Interesting statistics providing examples of this data explosion are:

  • There are more than 2 billion internet users in the world today.
  • 4.6 billion Mobile phones in 2011.
  • 7 TB of data are processed by Twitter every day.
  • 10 TB of data are processed by Facebook every day.
  • Interestingly, approximately 80% of these data are unstructured.

With this massive quantity of data, businesses need fast, reliable, deeper data insight.

Hadoop-Big-Data

Challenges of Big Data

  • Capturing and managing lots of information from various sources.
  • Working with different types of data.
  • Extracting value from the colossal amount of information.
  • Data explosion over years.

Over a history that spans more than 25 years SQL database servers have traditionally held several Gigabytes of information—and reaching that milestone took a long time. In the past 10 – 15 years with the help of warehousing analytic tools (Cognos, Hyperion, Teradata) we were able to store up to terabytes. And in the last 5 years with distributed and parallel computing we are storing several petabytes of information. This entire new data explosion with variety of structured, unstructured and semi structured data has placed IT organizations under great stress to extract value from the information.

New Data Categories

Data in the relational databases is structured information with transactional data– the kind that fits in rows and columns. While in the world of Big Data, sub-transactional data plays a big part. 80% of the Big Data is semi-structured and unstructured. Here are a few examples.

  • Twitter tweets
  • Facebook messages
  • Photos / images
  • Video
  • Audio
  • Text messages
  • Shopping cart information
  • XML documents

Why we need to extract value from the Big Data

Big Data can provide new insights into everything about your enterprise. Results / reports generated from Big Data would help your enterprise to increase the business. Here are a few of them.
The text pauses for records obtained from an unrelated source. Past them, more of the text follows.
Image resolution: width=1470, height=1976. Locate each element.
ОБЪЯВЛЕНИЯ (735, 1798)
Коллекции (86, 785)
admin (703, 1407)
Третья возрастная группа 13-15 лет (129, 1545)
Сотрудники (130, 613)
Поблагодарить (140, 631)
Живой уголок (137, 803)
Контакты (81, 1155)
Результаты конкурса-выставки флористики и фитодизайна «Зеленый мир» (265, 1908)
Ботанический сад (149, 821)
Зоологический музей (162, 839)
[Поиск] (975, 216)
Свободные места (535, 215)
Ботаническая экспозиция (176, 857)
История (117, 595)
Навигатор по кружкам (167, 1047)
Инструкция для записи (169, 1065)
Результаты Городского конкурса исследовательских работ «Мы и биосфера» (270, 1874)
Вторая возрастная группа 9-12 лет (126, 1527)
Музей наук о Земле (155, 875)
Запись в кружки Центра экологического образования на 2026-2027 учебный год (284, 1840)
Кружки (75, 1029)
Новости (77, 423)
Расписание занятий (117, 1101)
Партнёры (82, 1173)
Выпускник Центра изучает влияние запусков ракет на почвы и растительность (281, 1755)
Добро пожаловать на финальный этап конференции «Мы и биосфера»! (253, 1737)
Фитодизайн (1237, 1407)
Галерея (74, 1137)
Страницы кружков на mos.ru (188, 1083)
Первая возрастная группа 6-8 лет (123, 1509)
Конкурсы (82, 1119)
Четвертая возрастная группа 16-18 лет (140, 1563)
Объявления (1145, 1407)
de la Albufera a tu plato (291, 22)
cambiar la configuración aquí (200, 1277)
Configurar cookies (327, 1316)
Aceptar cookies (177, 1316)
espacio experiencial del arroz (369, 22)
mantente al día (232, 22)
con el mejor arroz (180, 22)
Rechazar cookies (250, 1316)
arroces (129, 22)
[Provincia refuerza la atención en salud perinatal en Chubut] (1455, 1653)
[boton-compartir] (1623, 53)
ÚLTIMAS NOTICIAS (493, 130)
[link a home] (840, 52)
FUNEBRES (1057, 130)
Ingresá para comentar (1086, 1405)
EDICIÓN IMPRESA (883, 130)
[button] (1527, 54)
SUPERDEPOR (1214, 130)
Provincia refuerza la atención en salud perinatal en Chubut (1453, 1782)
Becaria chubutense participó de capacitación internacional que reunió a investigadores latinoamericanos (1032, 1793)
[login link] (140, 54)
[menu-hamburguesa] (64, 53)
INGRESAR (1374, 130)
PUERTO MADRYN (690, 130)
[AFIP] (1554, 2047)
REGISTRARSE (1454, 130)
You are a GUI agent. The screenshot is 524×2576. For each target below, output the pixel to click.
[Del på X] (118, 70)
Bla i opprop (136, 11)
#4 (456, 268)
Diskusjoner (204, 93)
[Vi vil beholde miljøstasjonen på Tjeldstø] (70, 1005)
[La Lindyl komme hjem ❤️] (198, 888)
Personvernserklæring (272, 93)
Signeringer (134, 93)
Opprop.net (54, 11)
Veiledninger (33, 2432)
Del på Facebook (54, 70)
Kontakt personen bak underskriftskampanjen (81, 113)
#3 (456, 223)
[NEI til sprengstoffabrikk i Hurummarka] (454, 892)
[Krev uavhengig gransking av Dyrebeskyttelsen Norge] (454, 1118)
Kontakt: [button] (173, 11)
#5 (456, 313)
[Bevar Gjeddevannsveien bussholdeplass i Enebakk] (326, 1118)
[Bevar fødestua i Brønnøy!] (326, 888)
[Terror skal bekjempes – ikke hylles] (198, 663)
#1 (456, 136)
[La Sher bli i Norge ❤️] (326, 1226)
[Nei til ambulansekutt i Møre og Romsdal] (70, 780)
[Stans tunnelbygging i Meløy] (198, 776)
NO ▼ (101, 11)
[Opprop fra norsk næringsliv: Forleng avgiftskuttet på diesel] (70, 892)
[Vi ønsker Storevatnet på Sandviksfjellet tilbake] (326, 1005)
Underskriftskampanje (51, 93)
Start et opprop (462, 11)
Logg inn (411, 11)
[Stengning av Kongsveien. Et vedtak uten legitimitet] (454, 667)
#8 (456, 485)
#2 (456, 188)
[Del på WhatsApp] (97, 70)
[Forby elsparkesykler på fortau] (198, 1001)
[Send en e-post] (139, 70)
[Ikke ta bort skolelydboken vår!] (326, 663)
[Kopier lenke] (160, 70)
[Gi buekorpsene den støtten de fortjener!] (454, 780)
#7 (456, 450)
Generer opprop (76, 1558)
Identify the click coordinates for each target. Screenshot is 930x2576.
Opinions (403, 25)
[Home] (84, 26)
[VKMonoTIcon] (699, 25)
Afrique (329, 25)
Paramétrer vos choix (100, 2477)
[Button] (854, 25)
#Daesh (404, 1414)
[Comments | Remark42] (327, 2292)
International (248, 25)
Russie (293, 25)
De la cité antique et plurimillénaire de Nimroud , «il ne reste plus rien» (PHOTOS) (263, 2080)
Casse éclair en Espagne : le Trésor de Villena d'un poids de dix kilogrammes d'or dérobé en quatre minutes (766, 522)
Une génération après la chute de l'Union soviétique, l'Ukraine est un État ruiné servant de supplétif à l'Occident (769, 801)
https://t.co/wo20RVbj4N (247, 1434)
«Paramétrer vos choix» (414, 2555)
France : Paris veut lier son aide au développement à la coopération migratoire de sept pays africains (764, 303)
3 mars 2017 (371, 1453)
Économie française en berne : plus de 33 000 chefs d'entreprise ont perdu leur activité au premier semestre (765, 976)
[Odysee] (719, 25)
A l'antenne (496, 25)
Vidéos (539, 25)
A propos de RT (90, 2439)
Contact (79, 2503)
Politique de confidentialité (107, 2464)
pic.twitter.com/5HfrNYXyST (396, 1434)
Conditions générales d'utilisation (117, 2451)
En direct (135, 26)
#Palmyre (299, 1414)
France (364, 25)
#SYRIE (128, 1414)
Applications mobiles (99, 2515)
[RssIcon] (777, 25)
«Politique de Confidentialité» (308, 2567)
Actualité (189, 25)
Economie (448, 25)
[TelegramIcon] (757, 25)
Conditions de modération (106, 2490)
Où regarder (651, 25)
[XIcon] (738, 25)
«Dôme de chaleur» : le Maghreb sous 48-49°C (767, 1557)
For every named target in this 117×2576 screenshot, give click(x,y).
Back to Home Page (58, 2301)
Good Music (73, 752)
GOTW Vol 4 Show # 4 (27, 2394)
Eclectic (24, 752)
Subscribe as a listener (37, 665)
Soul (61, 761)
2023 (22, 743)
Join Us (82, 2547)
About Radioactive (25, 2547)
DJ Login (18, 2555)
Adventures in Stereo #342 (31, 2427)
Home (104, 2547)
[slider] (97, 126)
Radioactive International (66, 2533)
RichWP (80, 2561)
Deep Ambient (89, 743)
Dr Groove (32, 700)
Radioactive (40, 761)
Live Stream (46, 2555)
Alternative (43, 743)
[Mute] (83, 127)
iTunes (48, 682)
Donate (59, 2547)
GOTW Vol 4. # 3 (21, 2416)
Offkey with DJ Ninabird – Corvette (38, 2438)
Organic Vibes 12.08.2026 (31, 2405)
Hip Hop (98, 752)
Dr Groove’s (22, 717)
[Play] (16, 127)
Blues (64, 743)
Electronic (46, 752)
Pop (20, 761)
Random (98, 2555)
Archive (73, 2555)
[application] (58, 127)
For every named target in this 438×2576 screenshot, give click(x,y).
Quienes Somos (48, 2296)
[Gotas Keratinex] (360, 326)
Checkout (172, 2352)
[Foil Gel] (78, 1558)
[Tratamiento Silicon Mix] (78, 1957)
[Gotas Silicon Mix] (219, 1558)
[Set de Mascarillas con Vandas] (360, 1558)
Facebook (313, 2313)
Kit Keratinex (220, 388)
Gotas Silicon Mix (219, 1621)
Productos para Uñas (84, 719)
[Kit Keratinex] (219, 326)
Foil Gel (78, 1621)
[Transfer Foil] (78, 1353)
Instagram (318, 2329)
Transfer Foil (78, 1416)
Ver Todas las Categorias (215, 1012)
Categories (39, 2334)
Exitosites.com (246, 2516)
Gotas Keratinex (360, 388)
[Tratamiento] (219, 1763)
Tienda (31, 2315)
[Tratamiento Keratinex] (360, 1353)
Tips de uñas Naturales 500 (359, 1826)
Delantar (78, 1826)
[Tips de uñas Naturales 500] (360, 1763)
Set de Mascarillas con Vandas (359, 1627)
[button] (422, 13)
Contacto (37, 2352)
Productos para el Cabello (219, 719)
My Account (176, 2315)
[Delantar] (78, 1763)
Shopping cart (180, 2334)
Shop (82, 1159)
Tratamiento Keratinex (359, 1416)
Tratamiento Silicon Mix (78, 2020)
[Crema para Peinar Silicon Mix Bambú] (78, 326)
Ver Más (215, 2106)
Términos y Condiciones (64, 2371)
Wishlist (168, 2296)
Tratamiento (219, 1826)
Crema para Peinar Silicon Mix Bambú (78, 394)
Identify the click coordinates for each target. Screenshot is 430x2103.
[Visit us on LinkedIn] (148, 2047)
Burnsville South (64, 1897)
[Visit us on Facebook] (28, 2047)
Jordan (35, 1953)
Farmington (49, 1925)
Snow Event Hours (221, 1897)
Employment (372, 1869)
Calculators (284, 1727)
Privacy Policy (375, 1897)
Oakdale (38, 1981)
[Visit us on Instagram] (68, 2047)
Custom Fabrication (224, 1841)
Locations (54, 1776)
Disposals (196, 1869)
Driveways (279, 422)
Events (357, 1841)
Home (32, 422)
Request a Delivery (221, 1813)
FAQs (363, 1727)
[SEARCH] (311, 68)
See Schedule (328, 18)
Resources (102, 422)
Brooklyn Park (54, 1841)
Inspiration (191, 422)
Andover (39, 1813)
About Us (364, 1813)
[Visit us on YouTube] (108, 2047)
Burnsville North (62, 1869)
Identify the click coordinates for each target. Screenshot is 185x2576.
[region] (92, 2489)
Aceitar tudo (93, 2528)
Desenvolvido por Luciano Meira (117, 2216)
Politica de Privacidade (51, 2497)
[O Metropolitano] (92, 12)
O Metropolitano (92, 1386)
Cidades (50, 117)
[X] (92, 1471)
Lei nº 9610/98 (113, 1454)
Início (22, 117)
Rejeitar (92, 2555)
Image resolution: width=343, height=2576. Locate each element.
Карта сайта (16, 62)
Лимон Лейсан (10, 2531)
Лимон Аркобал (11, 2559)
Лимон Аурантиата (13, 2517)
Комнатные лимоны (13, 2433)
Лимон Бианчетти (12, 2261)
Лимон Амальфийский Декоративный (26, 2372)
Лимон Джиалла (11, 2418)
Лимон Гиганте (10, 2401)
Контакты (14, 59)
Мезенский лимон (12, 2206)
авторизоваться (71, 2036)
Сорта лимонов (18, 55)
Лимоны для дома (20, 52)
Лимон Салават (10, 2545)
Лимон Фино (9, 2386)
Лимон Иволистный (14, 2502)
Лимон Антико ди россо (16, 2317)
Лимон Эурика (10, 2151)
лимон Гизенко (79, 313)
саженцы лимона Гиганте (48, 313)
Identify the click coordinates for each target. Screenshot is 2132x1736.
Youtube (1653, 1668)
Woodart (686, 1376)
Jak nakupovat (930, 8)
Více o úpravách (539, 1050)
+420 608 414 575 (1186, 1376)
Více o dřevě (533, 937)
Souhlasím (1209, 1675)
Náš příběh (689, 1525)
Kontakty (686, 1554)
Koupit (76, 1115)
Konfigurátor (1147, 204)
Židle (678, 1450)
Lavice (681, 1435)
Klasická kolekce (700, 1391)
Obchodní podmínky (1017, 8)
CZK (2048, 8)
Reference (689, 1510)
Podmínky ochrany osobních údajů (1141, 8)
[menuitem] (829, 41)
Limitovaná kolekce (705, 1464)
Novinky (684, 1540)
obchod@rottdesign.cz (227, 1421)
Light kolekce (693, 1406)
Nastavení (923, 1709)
  • Knowing about position of organization vs your competitors.
  • Strategies you can implement to increase profitability.
  • Comparing prices of similar products for two e-Commerce organizations, there by implementing respective business strategies.
  • The way you deliver products and services to the market place.
  • To know trends of the users Ex: Extracting user interests from Facebook users.
  • The way customers locate and interact with you.